**READING PASSAGE**
Migration in the Horn of Africa is complex and constantly evolving. Lying on a crossroads of these movements, Sudan is both a temporary and long-term host to large numbers of refugees and asylum seekers who mostly come from South Sudan, Eritrea, and Ethiopia, but also from Syria, Yemen, Chad, and the Central African Republic. Many migrants pass through Sudan on their way to Europe via Libya.

For many of the 1.2 million refugees in Sudan and the 22.5 million worldwide, resettlement – the opportunity to start life anew, typically in a Western country – is coveted. But with fewer than one percent of registered refugees resettled each year, the process has been susceptible to abuse and exploitation.

Baloch said that globally, since 2015, the IGO’s Investigation Service has carried out 59 probes related to fraud in resettlement and refugee status determination, and that the allegations were proven in 25 of these investigations.

In 2017, the service received almost 400 complaints about misconduct by UNHCR staff around the world, most of which related to fraud, as well as to sexual exploitation and abuse, according to a recent overview of the IGO’s work. Allegations in half of the cases concluded last year were substantiated, it said.

“Fraud and corruption are not tolerated at UNHCR and would constitute a serious breach of the trust placed in us by the vulnerable people we serve and those who support us,” Melissa Fleming, UNHCR’s head of communications and public information, told IRIN when asked for comment about the Khartoum allegations.

“If it exists, it must be rooted out. UNHCR policy strongly encourages staff, partners and refugees to report any exploitation or abuse that comes to their attention. We are committed to do our utmost to support and protect victims and witnesses of misconduct and to foster an environment in which every person feels safe and free to come forward and speak up.”

In a statement issued last year in relation to allegations of corruption by government officials responsible for refugees in Uganda, UNHCR said: “Every allegation is thoroughly assessed and, if substantiated, leads to sanctions against the concerned staff member, including summary dismissal.”

“What is written is contrary to what’s happening”

Resettlement is a complicated process taking anywhere from several days (in emergency cases) to several years. More than 2,000 people were resettled from Sudan in the year ending September 2017, according to UNHCR.

**Click-target data**
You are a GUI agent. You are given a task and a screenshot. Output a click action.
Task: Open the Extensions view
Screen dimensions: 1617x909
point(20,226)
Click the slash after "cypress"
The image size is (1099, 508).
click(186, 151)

**EXERCISE DESCRIPTION**
Resume the article on refugee resettlement in Sudan, continuing on from its final sentence.

**THE RESPONSE**
People arriving in Sudan seeking asylum are supposed to head first to Shagarab camp in the east of the country to be registered as refugees. But many skip this step and head straight to the capital because the area around the camp is a notorious haunt of kidnappers-for-ransom.

Refugees in Khartoum said the going rate to speed up the refugee registration and resettlement process for unregistered asylum seekers in Khartoum is about $15,000. Resettling a whole family boosts the price to $35,000-$40,000 – money usually raised by relatives in Europe or elsewhere. The refugees said bribes were being paid to a network that includes middlemen and UNHCR protection staff.

Similar allegations of corrupt practices have been made elsewhere and in some cases confirmed. In 2001 Frank Montil, a former narcotics detective and senior UNHCR investigator, uncovered a refugee extortion racket in Kenya. At the time, he said, profits from exploiting refugees amounted to millions of dollars, with unofficial fees on migrants starting at $25 to enter a local UNHCR compound and escalating to between $1,000 and $4,000 for resettlement.

When told last autumn about allegations by refugees in Sudan – months before IGO got involved – Montil said he was astounded at the similarities with the schemes he had revealed in Kenya. It was as if someone had read his 2002 report and decided to replicate it, he said.

“It needs to be investigated,” he continued. “If I heard [as a responsible official] what you said now, I would already be in Sudan and looking at it… I would have already sent a team on the ground.”

Jumping the queue

In interviews, refugees recounted being approached by Eritrean or Ethiopian individuals who claimed to have contacts within UNHCR and suggested that money could advance their cases.

These middlemen seemed to have a good sense of their market. “They know which ones are the houses they should go to,” said one man who fled to Sudan in the 1990s from Ethiopia and now lives with his family in a small stone room in a run-down area of Khartoum, having given up on resettlement.

“I believe lots of people in UNHCR know about this but no one wants to talk about it.”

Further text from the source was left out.